As of November 4, 2010, Massachusetts employers are prohibited from asking about criminal records on the initial job application, except for positions for which a federal or state law, regulation or accreditation disqualifies an applicant based on a conviction, or if the employer is mandated by a federal or state law or regulation not to employ
individuals who have been convicted of a crime.

The new law also has two provisions that will become effective February 6, 2012. Under the first provision, an employer in possession of criminal record information must disclose that information to the applicant, prior to asking about it. And similar to the requirements of the Fair Credit Reporting Act, if an employer decides not to hire an
applicant in whole or in part because of the criminal record, the employer must provide the applicant with a copy of the record.

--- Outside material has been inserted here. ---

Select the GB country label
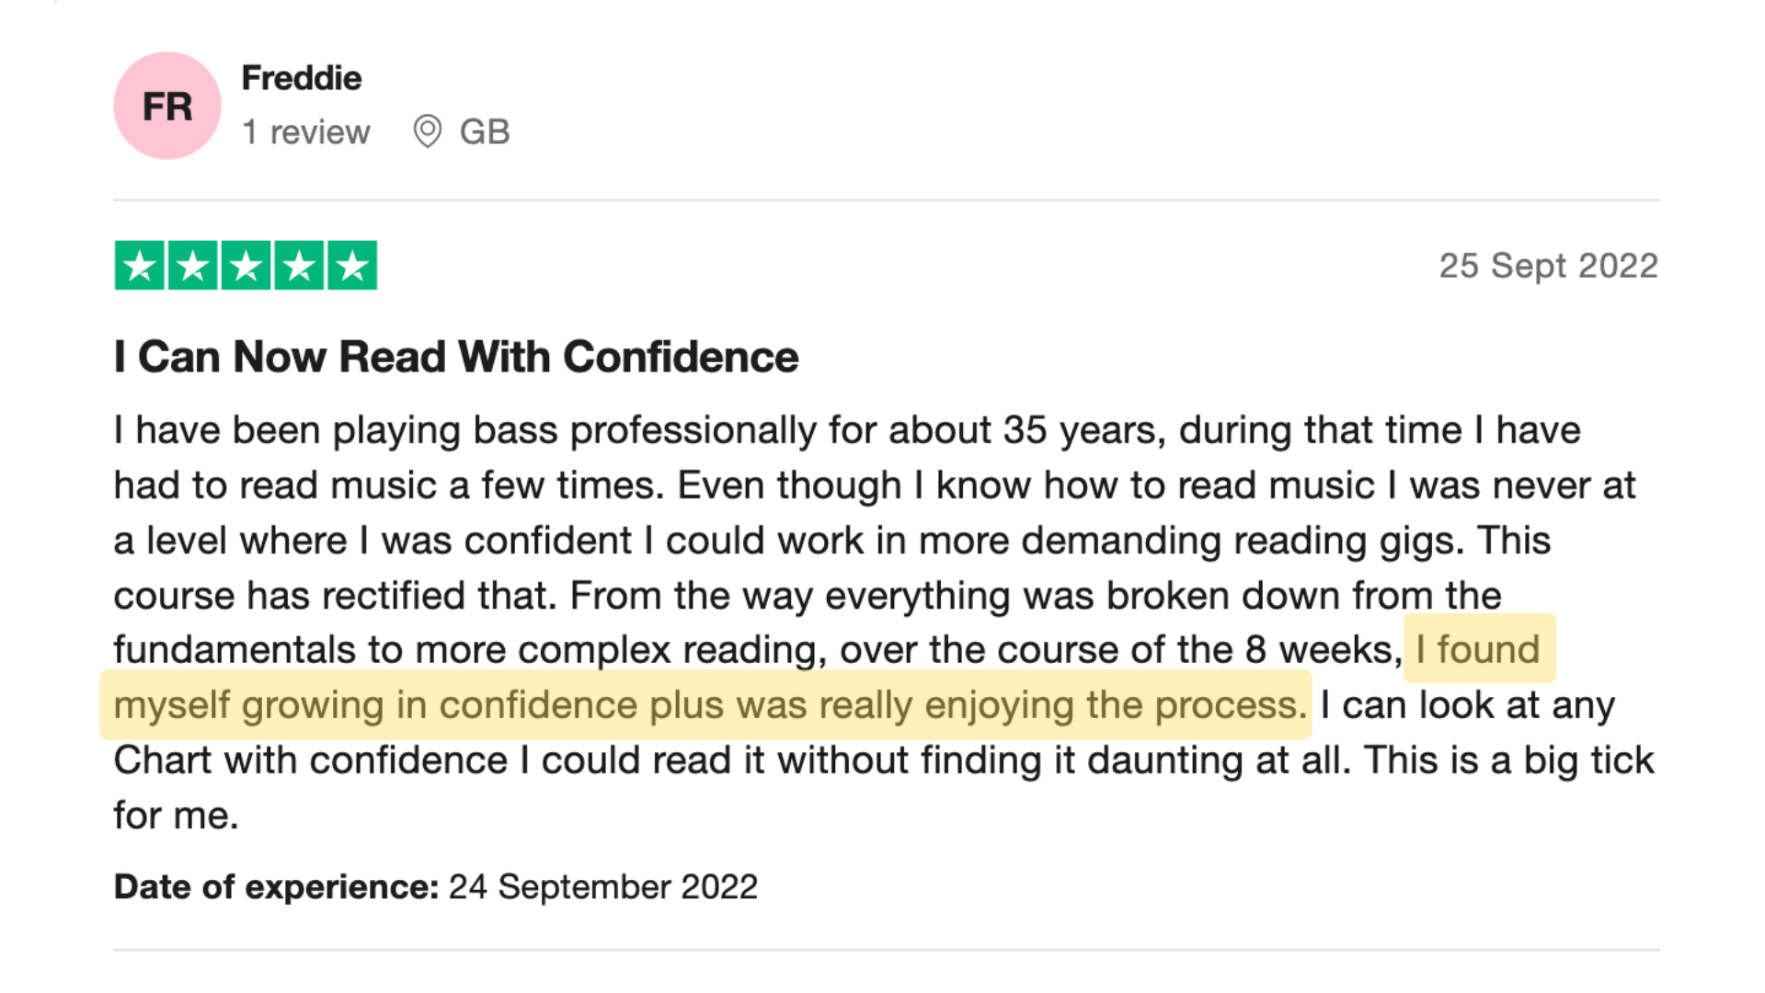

The second provision requires employers who conduct five or more criminal background investigations annually to implement and maintain a written criminal record information policy. The policy, at minimum, must specify procedures for (1) notifying applicants of the potential for an adverse decision based on the criminal record, (2) providing
a copy of the criminal record and the written policy to applicants, and (3) dispensing information to applicants about the process for correcting errors on their criminal record.

The law imposes penalties (including imprisonment for up to one year or a fine of up to $5,000 for an individual and $50,000 for a company) for those who request or require an applicant to provide a copy of his/her criminal record except under conditions authorized by law, and prohibits harassment of the subject of the criminal record (punishable by imprisonment of up to one year, or a fine of not more than $5,000.)